September 08, 2011
So what is the solution? According to the great Greek economist, a financial dictatorship of sorts, but no one in Europe or North America is willing to risk it. When last in London, during a Spectator business dinner and in the presence of both our executive editor as well as the sainted one, I dared to mention that as the Portuguese and Spanish benevolent dictatorships came to an end during the mid-1970s, their currencies and balances of payments were among Europe’s best. Ditto the Greek junta, which collapsed in 1974. (There are Greeks today clamoring for the military to return, but that’s a bad joke. The army now is as bureaucratic as any institution in that unfortunate land, and they’d make an even bigger mess.) One female correspondent was shocked, whispering under her breath about fascists in our midst.
Which brings me back to history. The first volume of Spengler’s The Decline of the West appeared in 1918, just as Big Bertha was raining shells on Paris and while German armies were poised for success. Soon after everything collapsed for Germany. Cultural pessimism reigned supreme, with figures such as Spengler leading it. Thomas Mann called The Decline the era’s most important book. He compared its emotional effect on him to that of reading Schopenhauer, the pessimist par excellence. Ludwig Wittgenstein was thunderstruck, as were most serious thinkers of the time except for Max Weber—who, according to Taki, is a clown for having invented sociology. Not everyone accepted gloom and doom as a way of thinking, and Spengler himself defended his work as one of German nationalist resurgence—and with it the extermination of the corrupt West and the Weimar Republic itself.

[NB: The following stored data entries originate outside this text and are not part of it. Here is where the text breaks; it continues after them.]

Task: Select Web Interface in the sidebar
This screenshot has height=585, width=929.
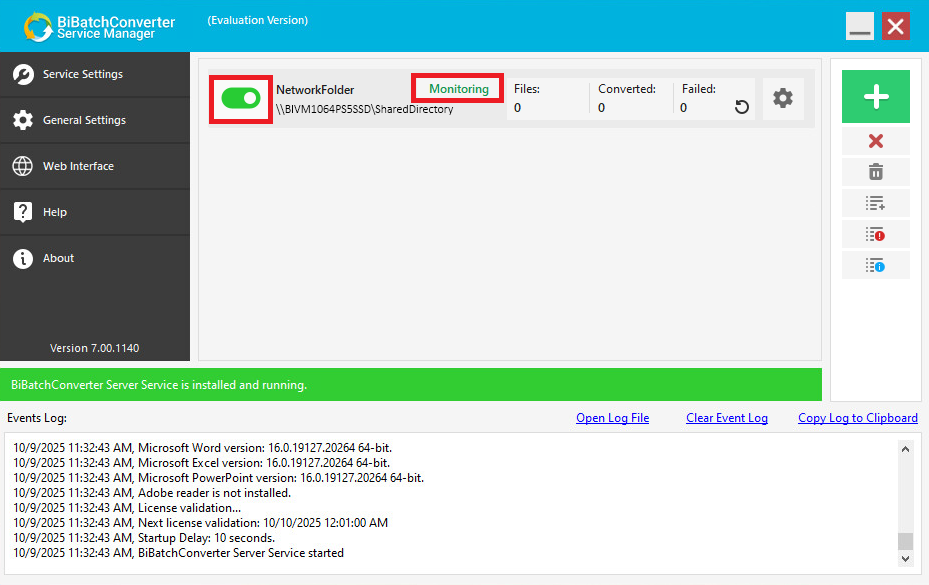Action: point(78,166)
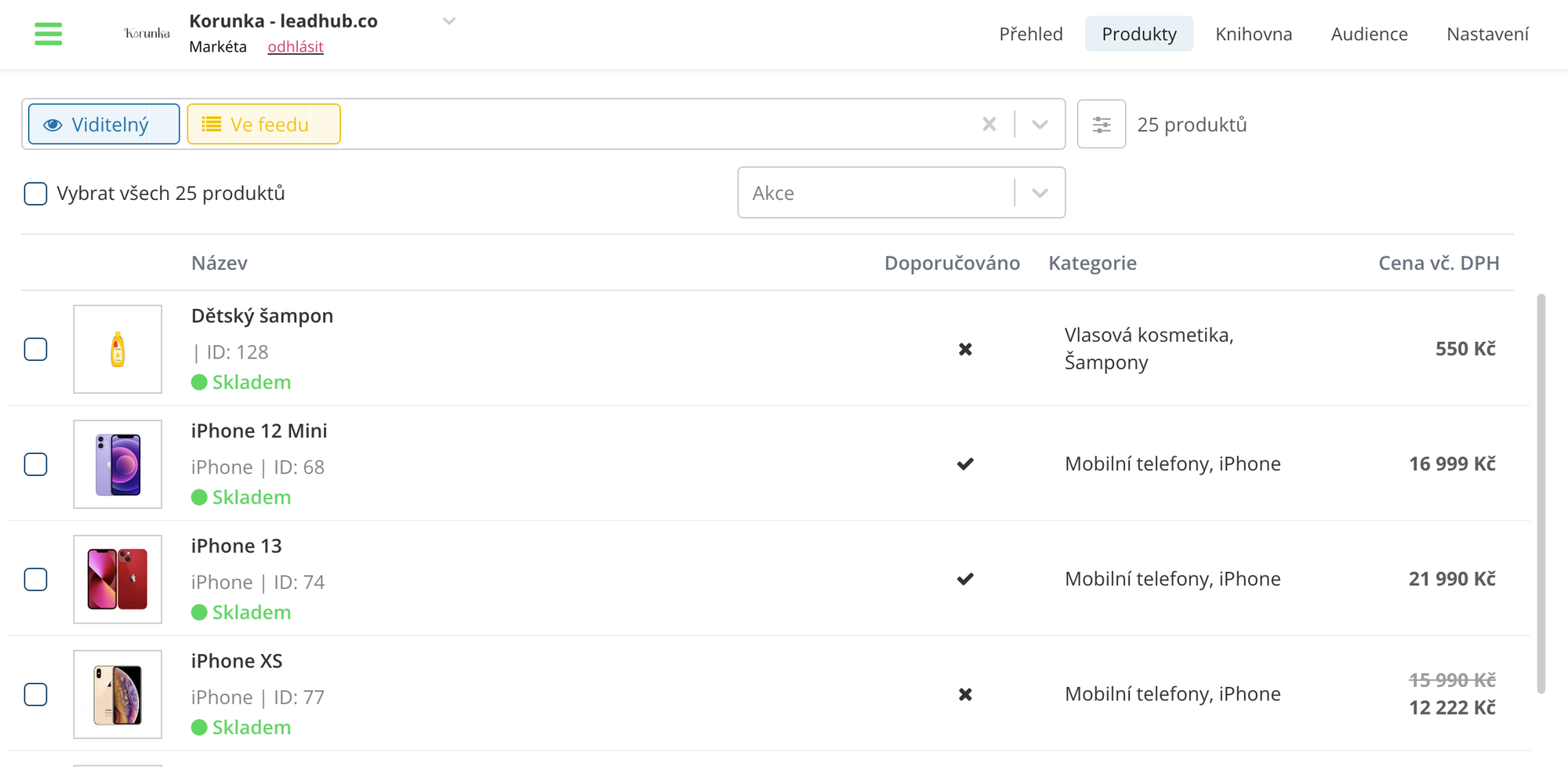Check the Vybrat všech 25 produktů checkbox
Screen dimensions: 1568x767
click(x=35, y=193)
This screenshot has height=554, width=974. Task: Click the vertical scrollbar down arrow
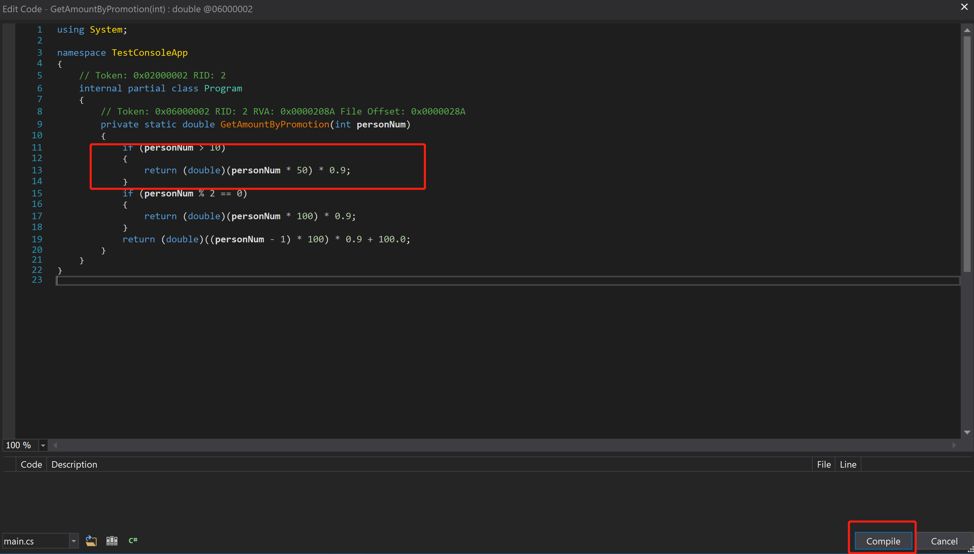(x=967, y=432)
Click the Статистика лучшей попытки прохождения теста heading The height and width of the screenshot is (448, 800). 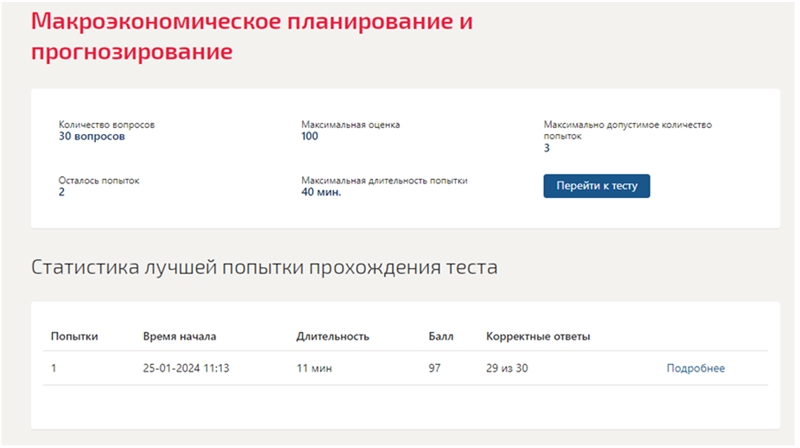point(264,267)
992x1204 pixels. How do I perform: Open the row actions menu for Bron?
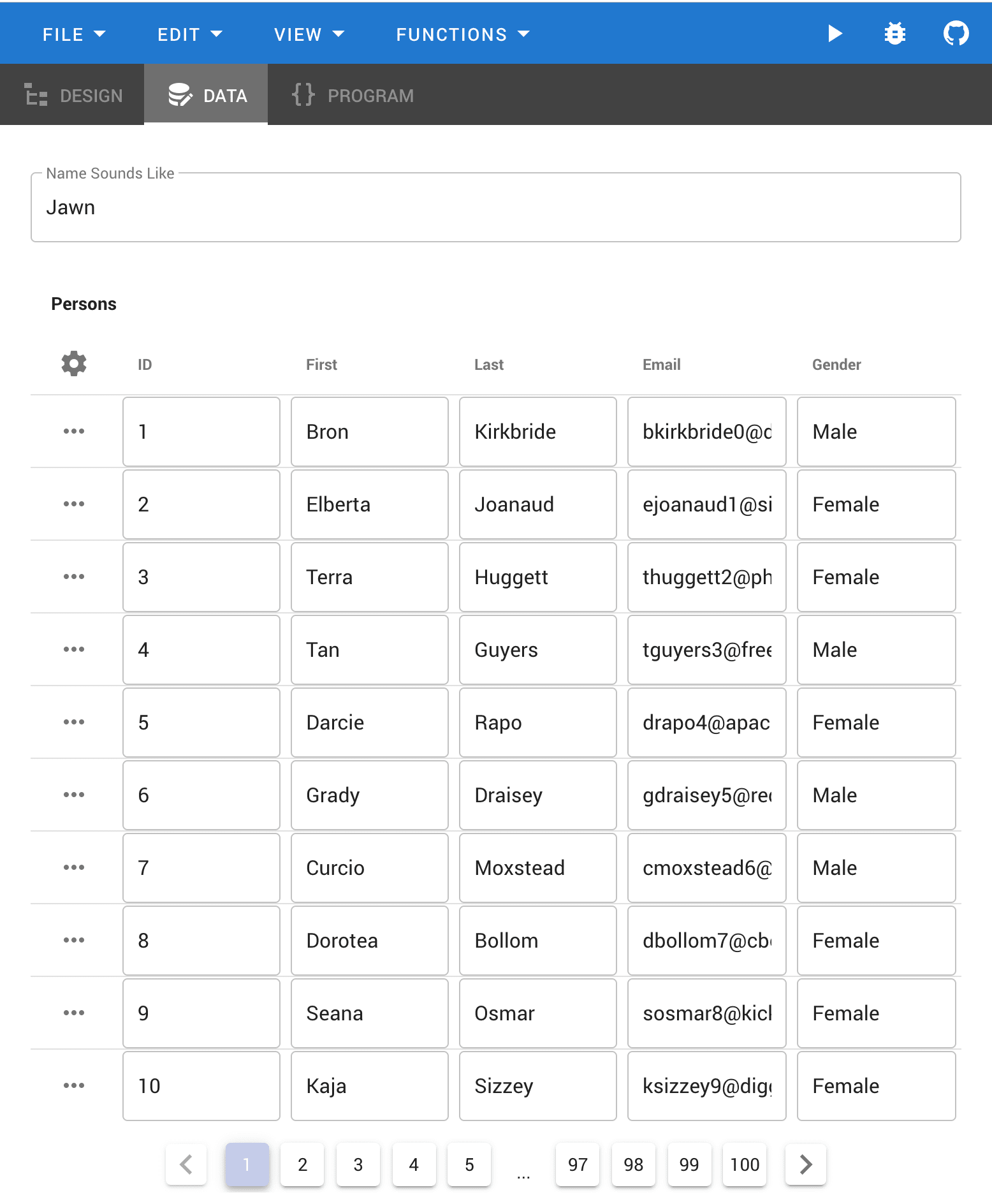click(x=74, y=431)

We all know how that one ended. The old conservatism of Bismarck and Wilhelmine Germany did not return; rather, a new radical right galvanized by the disasters of 1918-1919 and inspired by Nietzsche and Spengler’s cultural pessimism came slowly into fashion. This fashion became unfashionable during the first week of May 1945. Today’s politicians could do worse than to read up on Spengler instead of their silly red boxes. But most of them were born without the gene of shame. Just look at the lies Sarkozy and the rest of the gang of EU believers have told us this last decade alone. Observe the corruption of Brussels, the greed and dishonesty of American banks and corporations, and the Augean stables which Washington and the lobbies have become. There is, it seems to me, no way out. The EU’s structural issues make it impossible. The markets act accordingly. Fiscal deficits should have brought down the EU long ago, yet the con men who lead us insist on pressing onward. No one will go to jail for this gigantic fraud, just as no one from Goldman Sachs went to jail for betting against the positions that they had pushed on their customers.
There is no shame except the one I feel with my hangover.